In 1499 and 1500, the Portuguese explorers João Fernandes Lavrador and Pero de Barcelos reached what was probably now Labrador, which is believed to be the origin of its name.[26] Maggiolo's World Map, 1511, shows a solid Eurasian continent running from Scandinavia around the North Pole, including Asia's arctic coast, to Newfoundland-Labrador and Greenland. On the extreme northeast promontory of North America, Maggiolo place-names include Terra de los Ingres (Land of the English), and Terra de Lavorador de rey de portugall (Land of Lavrador of the King of Portugal). Further south are the phrases Terra de corte real e de rey de portugall (Land of the Royal Court and of the King of Portugal) and Terra de pescaria (Land for Fishing). In the 1532 Wolfenbüttel map, believed to be the work of Diogo Ribeiro, along the coast of Greenland, the following legend was added: As he who first sighted it was a farmer from the Azores Islands, this name remains attached to that country. This is believed to be João Fernandes. For the first seven decades or so of the sixteenth century, the name Labrador was sometimes also applied to what is now known as Greenland.[27] Labrador ("lavrador" in Portuguese) means husbandman or farmer of a tract of land (from "labor" in Latin) – the land of the labourer. European settlement was largely concentrated in coastal communities, particularly those south of St. Lewis and Cape Charles, and are among Canada's oldest European settlements.

In 1542, Basque mariners came ashore at a natural harbour on the northeast coast of the Strait of Belle Isle. They gave this "new land" its Latin name Terranova. A whaling station was set up around the bay, which they called Butus and is now named Red Bay after the red terracotta roof tiles they brought with them. A whaling ship, the San Juan, sank there in 1565 and was raised in 1978.[28]

Nain was established in 1771 by Moravian missionaries

The Moravian Brethren of Herrnhut, Saxony, first came to the Labrador Coast in 1760 to minister to the migratory Inuit tribes there. They founded Nain, Okak, Hebron, Hopedale and Makkovik. Quite poor, both European and First Nations settlements along coastal Labrador came to benefit from cargo and relief vessels that were operated as part of the Grenfell Mission (see Wilfred Grenfell). Throughout the 20th century, coastal freighters and ferries operated initially by the Newfoundland Railway and later Canadian National Railway/CN Marine/Marine Atlantic became a critical lifeline for communities on the coast, which for the majority of that century did not have any road connection with the rest of North America.

Brief:
Please copy out the Labrador history passage in full, word for word.

Records of interface elements:
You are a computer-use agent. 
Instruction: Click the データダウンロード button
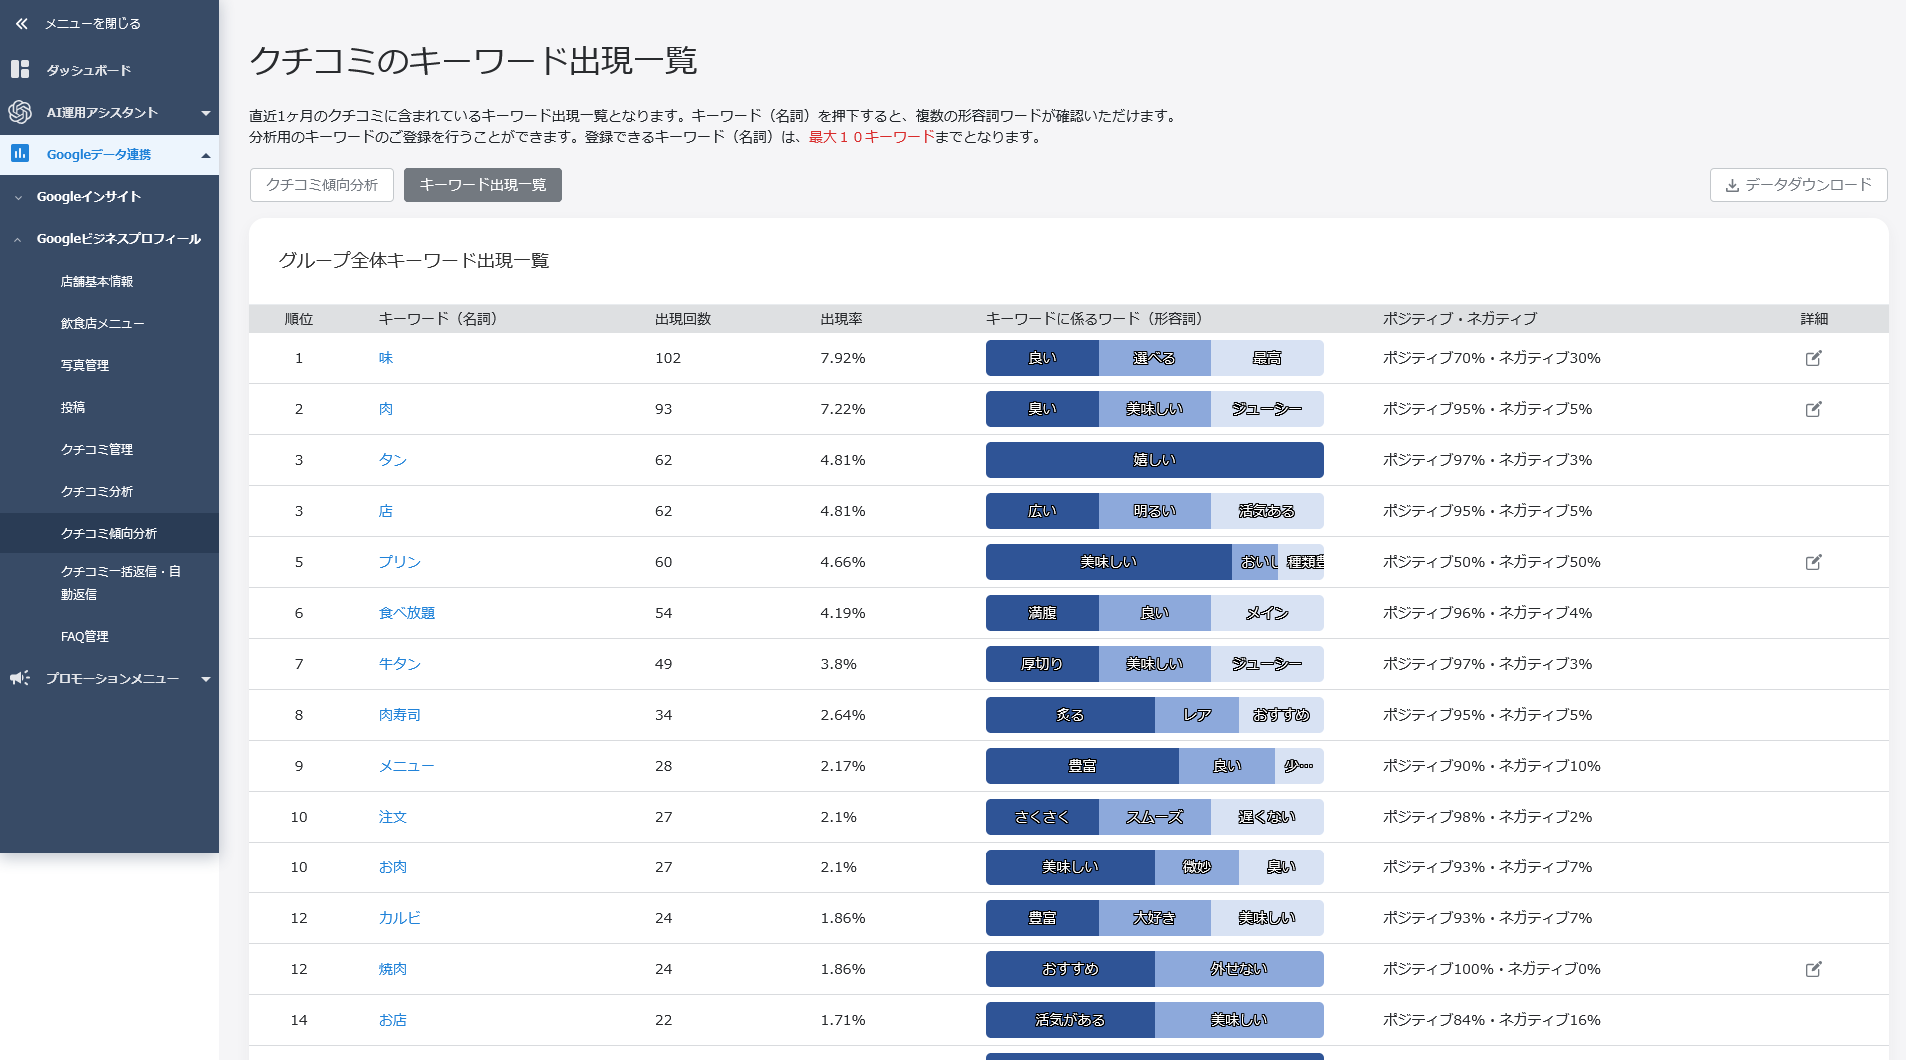[1798, 185]
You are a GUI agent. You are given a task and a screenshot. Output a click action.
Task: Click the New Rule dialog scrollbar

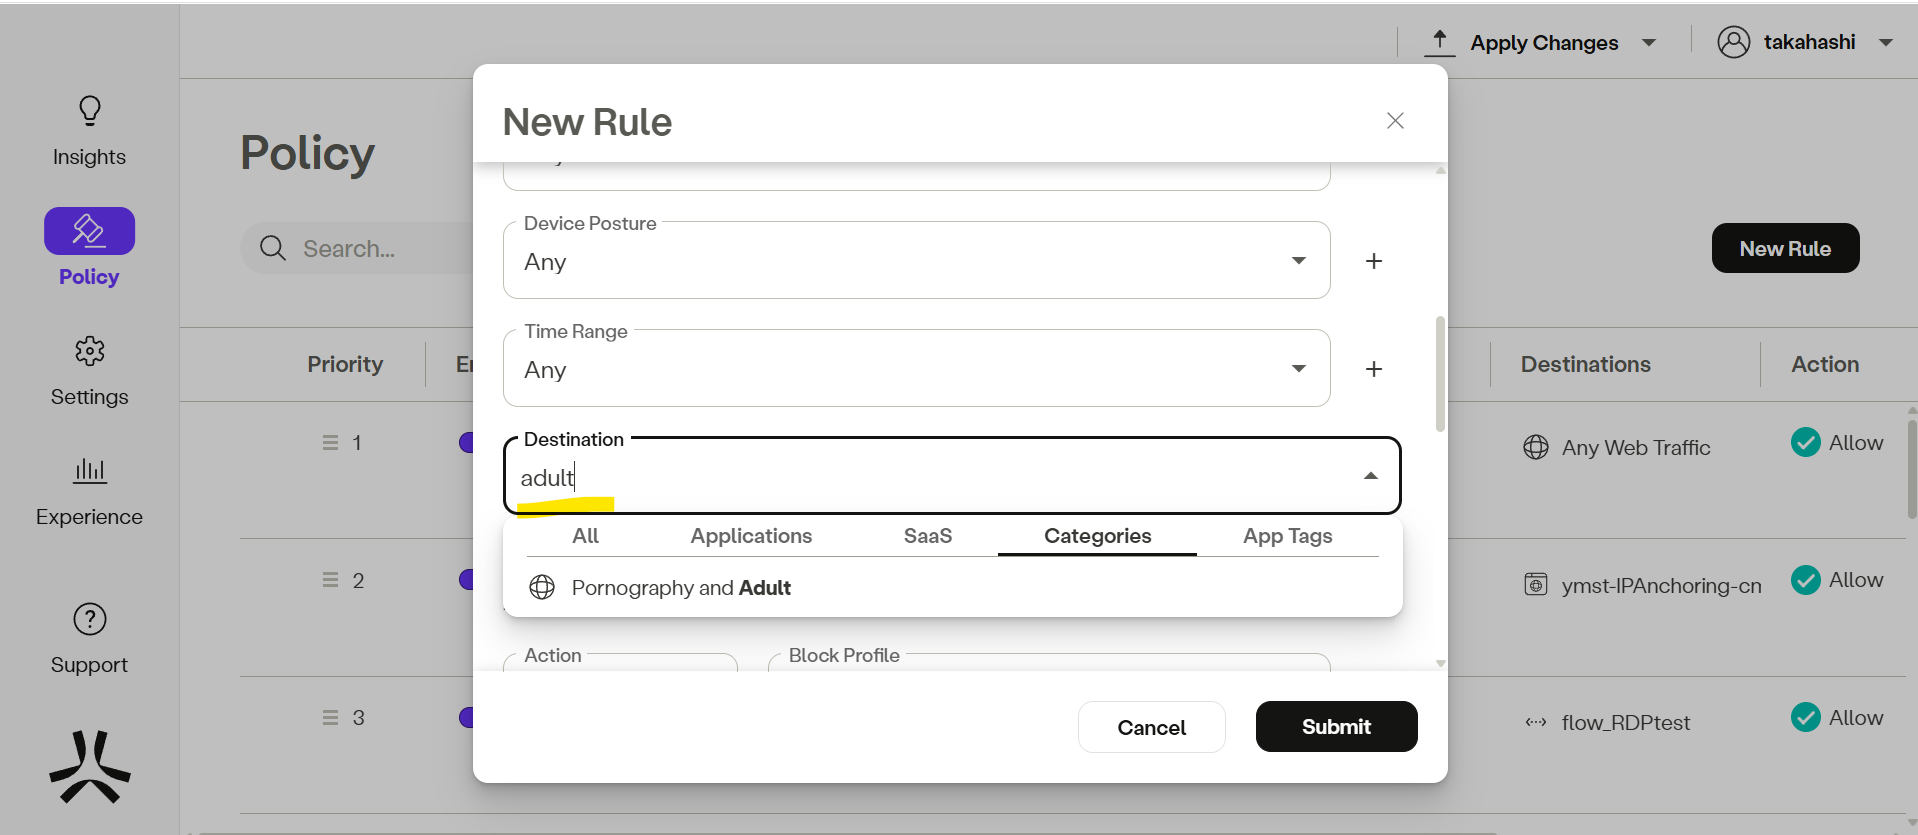[x=1440, y=374]
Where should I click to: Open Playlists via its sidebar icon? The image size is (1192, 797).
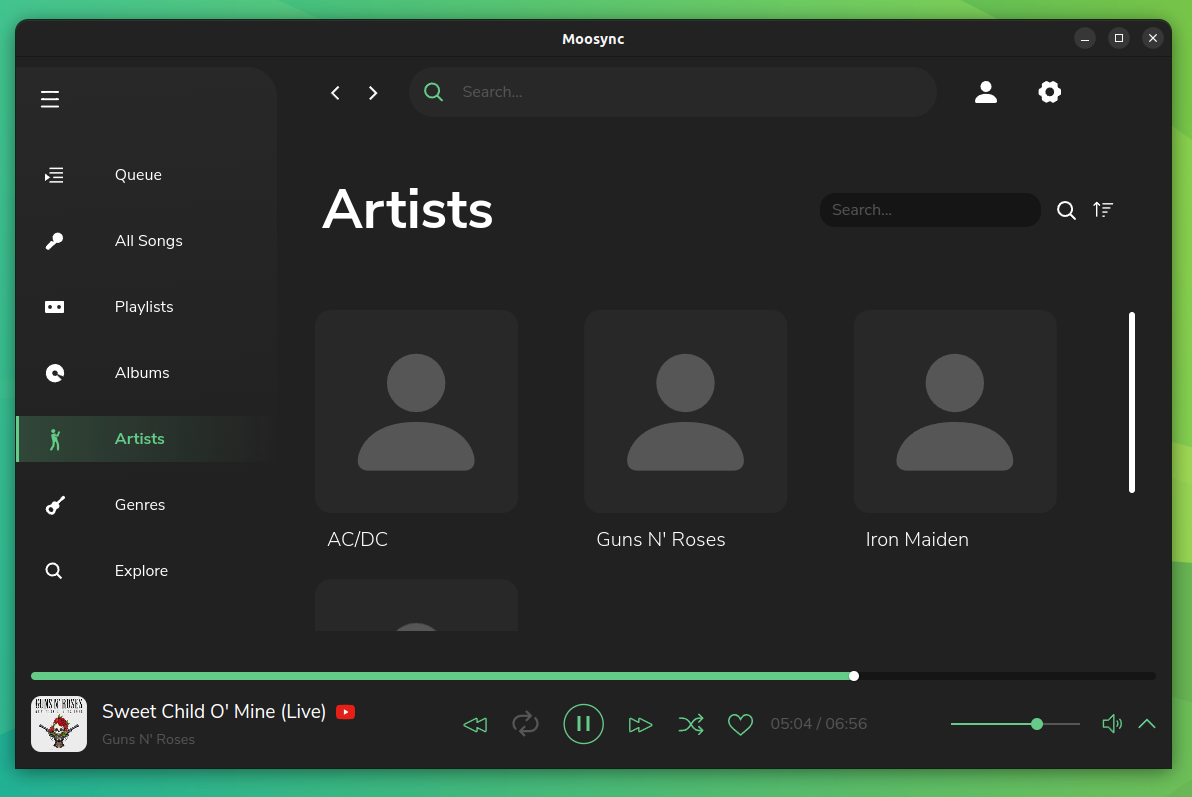pos(54,306)
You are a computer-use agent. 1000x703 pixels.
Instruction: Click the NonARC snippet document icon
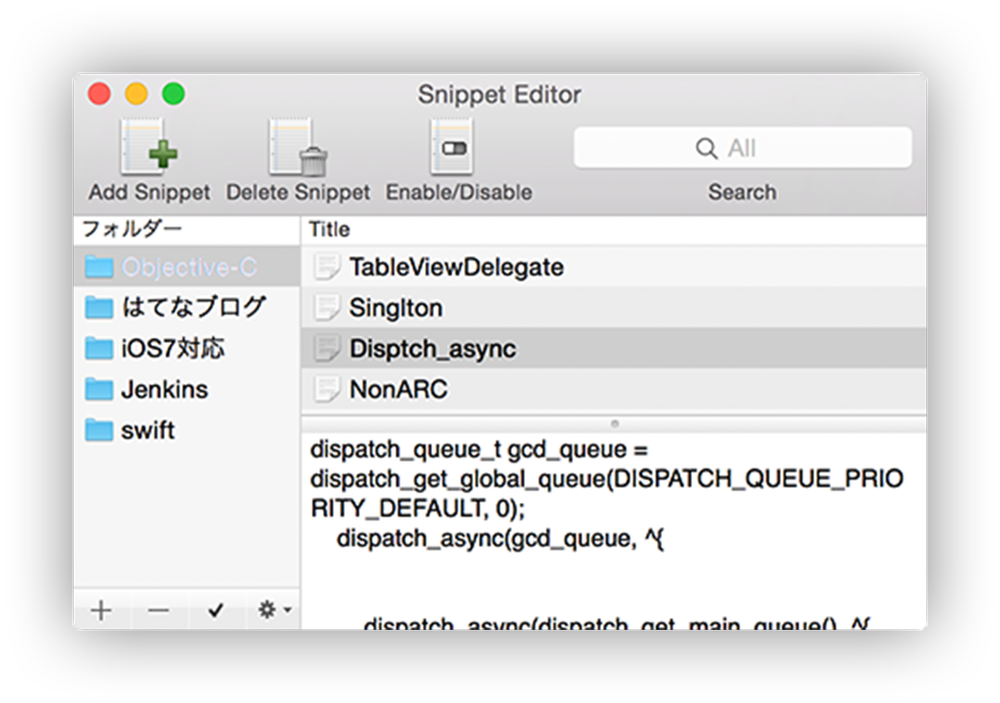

Answer:
In 1499 and 1500, the Portuguese explorers João Fernandes Lavrador and Pero de Barcelos reached what was probably now Labrador, which is believed to be the origin of its name.[26] Maggiolo's World Map, 1511, shows a solid Eurasian continent running from Scandinavia around the North Pole, including Asia's arctic coast, to Newfoundland-Labrador and Greenland. On the extreme northeast promontory of North America, Maggiolo place-names include Terra de los Ingres (Land of the English), and Terra de Lavorador de rey de portugall (Land of Lavrador of the King of Portugal). Further south are the phrases Terra de corte real e de rey de portugall (Land of the Royal Court and of the King of Portugal) and Terra de pescaria (Land for Fishing). In the 1532 Wolfenbüttel map, believed to be the work of Diogo Ribeiro, along the coast of Greenland, the following legend was added: As he who first sighted it was a farmer from the Azores Islands, this name remains attached to that country. This is believed to be João Fernandes. For the first seven decades or so of the sixteenth century, the name Labrador was sometimes also applied to what is now known as Greenland.[27] Labrador ("lavrador" in Portuguese) means husbandman or farmer of a tract of land (from "labor" in Latin) – the land of the labourer. European settlement was largely concentrated in coastal communities, particularly those south of St. Lewis and Cape Charles, and are among Canada's oldest European settlements.

In 1542, Basque mariners came ashore at a natural harbour on the northeast coast of the Strait of Belle Isle. They gave this "new land" its Latin name Terranova. A whaling station was set up around the bay, which they called Butus and is now named Red Bay after the red terracotta roof tiles they brought with them. A whaling ship, the San Juan, sank there in 1565 and was raised in 1978.[28]

Nain was established in 1771 by Moravian missionaries

The Moravian Brethren of Herrnhut, Saxony, first came to the Labrador Coast in 1760 to minister to the migratory Inuit tribes there. They founded Nain, Okak, Hebron, Hopedale and Makkovik. Quite poor, both European and First Nations settlements along coastal Labrador came to benefit from cargo and relief vessels that were operated as part of the Grenfell Mission (see Wilfred Grenfell). Throughout the 20th century, coastal freighters and ferries operated initially by the Newfoundland Railway and later Canadian National Railway/CN Marine/Marine Atlantic became a critical lifeline for communities on the coast, which for the majority of that century did not have any road connection with the rest of North America.